COLE AND Tania Simmons’ property 20 minutes drive east of Dannevirke can get cold and wet during winter, risking soil damage by stock. Simmons have made provision for this by building a feed pad and by planting shelter trees. 

Dr Alec Mackay, AgResearch, told farmers attending the field day to look at their properties as “assemblages of a diversity of landscape units,” rather than just one big farm.  In the past, people have talked more about average numbers but McKay says this fails to address the reality that parts of a farm differ from each other and need to be treated or managed differently. Better to see a farm as smaller units and see what ‘contribution’ each makes to the business.

“There are opportunities to increase the profitability and performance of a farm by moving away from making average decisions on an average basis across the farm and going out and interrogating the land that makes up the farm.  . .

Hawke’s Bay TB control benefiting native wildlife:

Farmers and environmentalists alike are touting the benefits of planned aerial bovine tuberculosis (TB) control operations this winter in Waipunga near the Taupo to Napier highway. Dennis Ward, of Ngatapu Station, fits into both groups and is also a keen recreational hunter.

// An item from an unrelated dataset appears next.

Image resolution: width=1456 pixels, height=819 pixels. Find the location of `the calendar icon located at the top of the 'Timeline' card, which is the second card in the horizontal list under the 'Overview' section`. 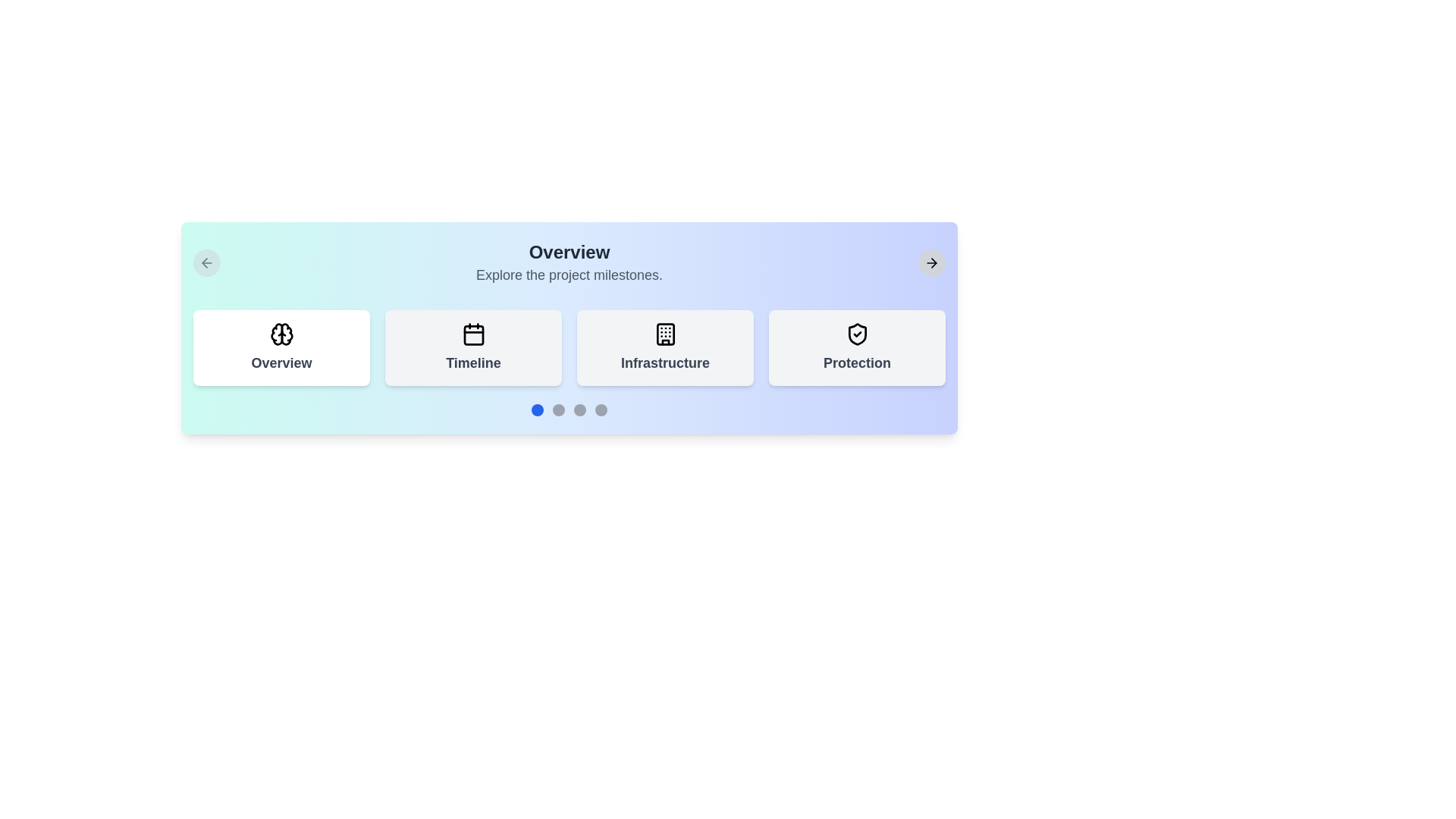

“When you look at the practicalities of 1080 in improving the quality of life of our native species, it’s a no brainer. People don’t appreciate that possums, stoats, ferrets and rats do more to decimate our native bird populations than anything else,” said Mr Ward.

He said scientific research has shown the positive effects of 1080 on native birds and forests. “The evidence has convinced me that it is the best method for use, particularly in rugged terrain like the Waipunga area, where ground control is impractical.” . . .

Goodhew visits damaged forests on West Coast:

Associate Primary Industries Minister Jo Goodhew has visited the wind ravaged West Coast today to experience first-hand the impact on local communities.

“The severe winds on last Thursday have affected the indigenous and plantation forests, as well as the wider agriculture sector from Karamea to Haast,” says Ms Goodhew.

During the storm the strongest gust recorded was 130km/hr at Westport, although the level of damage suggests the winds were even stronger in some areas. The Insurance Council of New Zealand is still assessing the damage.

“In true West Coast style the community has rallied around and demonstrated extraordinary resilience,” says Mrs Goodhew. . .

Wool price focus welcome – Cara Jeffery:

MERINO wool has been their lifelong passion on the land but Rick and Pam Martin know their enthusiasm for fine wools can only stretch so far if something isn’t done soon to improve prices.

The Martins run 1700 breeders and 900 Merino wethers on their property “Burnbank”, at Borambola near Wagga Wagga, and say any ideas that could improve the current situation for woolgrowers should be explored.

Their comments come after it was revealed last week that Australian Wool Innovation (AWI) chairman Wally Merriman had floated an idea with the AWI board to regulate the supply of wool into the auction markets to help stabilise price fluctuations in the market. . . .

Final judging underway:

The final judging is underway to determine the winners in the 2014 New Zealand dairy award winners.

The winners will be announced at a sold-out black tie event attended by 650 people at Auckland’s Sky City Hotel on May 9. About $170,000 in prizes are up for grabs in the New Zealand Sharemilker/Equity Farmer of the Year, New Zealand Farm Manager of the Year and New Zealand Dairy Trainee of the Year competitions.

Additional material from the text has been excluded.